Impostato il rinvio in questi termini, le questioni pregiudiziali su cui la Corte di Lussemburgo veniva chiamata a pronunciarsi coincidevano con quelle già dedotte alla sua cognizione nel giudizio definito dalla precedente pronuncia del 2021.
La decisione della Corte di ritenere compatibile con il diritto antidiscriminatorio europeo l’organizzazione di uno spazio lavorativo totalmente neutro, conformemente a quanto già deciso dalla Corte nella pronuncia del 2021 per il settore privato, appariva, pertanto, prevedibile nel suo esito.

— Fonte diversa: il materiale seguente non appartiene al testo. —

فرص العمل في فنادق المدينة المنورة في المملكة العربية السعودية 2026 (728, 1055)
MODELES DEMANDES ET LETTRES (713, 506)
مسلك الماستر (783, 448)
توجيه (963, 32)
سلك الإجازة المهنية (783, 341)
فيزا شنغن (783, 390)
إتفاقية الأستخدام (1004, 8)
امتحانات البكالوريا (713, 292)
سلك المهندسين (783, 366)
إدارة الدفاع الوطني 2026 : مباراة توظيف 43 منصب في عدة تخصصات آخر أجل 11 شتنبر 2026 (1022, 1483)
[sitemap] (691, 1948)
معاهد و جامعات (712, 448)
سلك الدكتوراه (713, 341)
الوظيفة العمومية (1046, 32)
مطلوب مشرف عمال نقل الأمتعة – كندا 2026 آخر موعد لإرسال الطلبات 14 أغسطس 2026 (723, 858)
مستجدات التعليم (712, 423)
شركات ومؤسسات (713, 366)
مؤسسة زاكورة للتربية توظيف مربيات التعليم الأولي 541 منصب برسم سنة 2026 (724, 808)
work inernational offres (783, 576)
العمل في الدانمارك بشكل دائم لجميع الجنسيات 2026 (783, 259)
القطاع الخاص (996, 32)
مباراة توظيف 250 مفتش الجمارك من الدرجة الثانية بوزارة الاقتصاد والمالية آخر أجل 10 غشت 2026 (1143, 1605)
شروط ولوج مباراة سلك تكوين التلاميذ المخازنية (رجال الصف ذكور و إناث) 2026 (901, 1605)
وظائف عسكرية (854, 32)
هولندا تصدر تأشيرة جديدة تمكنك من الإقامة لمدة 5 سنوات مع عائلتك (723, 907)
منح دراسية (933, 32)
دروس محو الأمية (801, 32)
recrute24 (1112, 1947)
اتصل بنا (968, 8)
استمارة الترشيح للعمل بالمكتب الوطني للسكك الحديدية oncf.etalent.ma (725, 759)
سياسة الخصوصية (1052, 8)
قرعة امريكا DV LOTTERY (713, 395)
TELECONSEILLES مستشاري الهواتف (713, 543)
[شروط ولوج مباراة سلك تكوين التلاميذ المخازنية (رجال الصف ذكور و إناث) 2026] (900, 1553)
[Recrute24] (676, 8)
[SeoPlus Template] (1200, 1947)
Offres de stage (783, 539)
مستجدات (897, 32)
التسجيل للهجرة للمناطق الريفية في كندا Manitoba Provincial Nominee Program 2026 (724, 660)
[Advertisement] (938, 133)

Anche nel testo di una pronuncia limitata all’esame dei soli profili di diritto antidiscriminatorio, appare tuttavia meritevole di essere valorizzato il richiamo della Corte alla possibile adozione, da parte degli Stati membri, di “un’altra politica di neutralità”, attuata mediante “un’autorizzazione generale e indiscriminata a indossare segni visibili di convinzioni personali, in particolare filosofiche o religiose, anche nei contatti con gli utenti, oppure un divieto di indossare siffatti segni limitato alle situazioni che implicano tali contatti”.
Questi alternativi assetti sembrano in effetti costituire modelli organizzativi in grado di garantire l’uniforme e non differenziata erogazione dei servizi pubblici senza comportare una significativa compressione del diritto di libertà religiosa dei lavoratori e delle lavoratrici, nel rispetto di quanto dettato, peraltro, dall’art. 22 della Carta dei Diritti fondamentali dell’Unione europea (L’Unione rispetta la diversità culturale, religiosa e linguistica), disposizione, tuttavia, nemmeno menzionata nella pronuncia della Corte.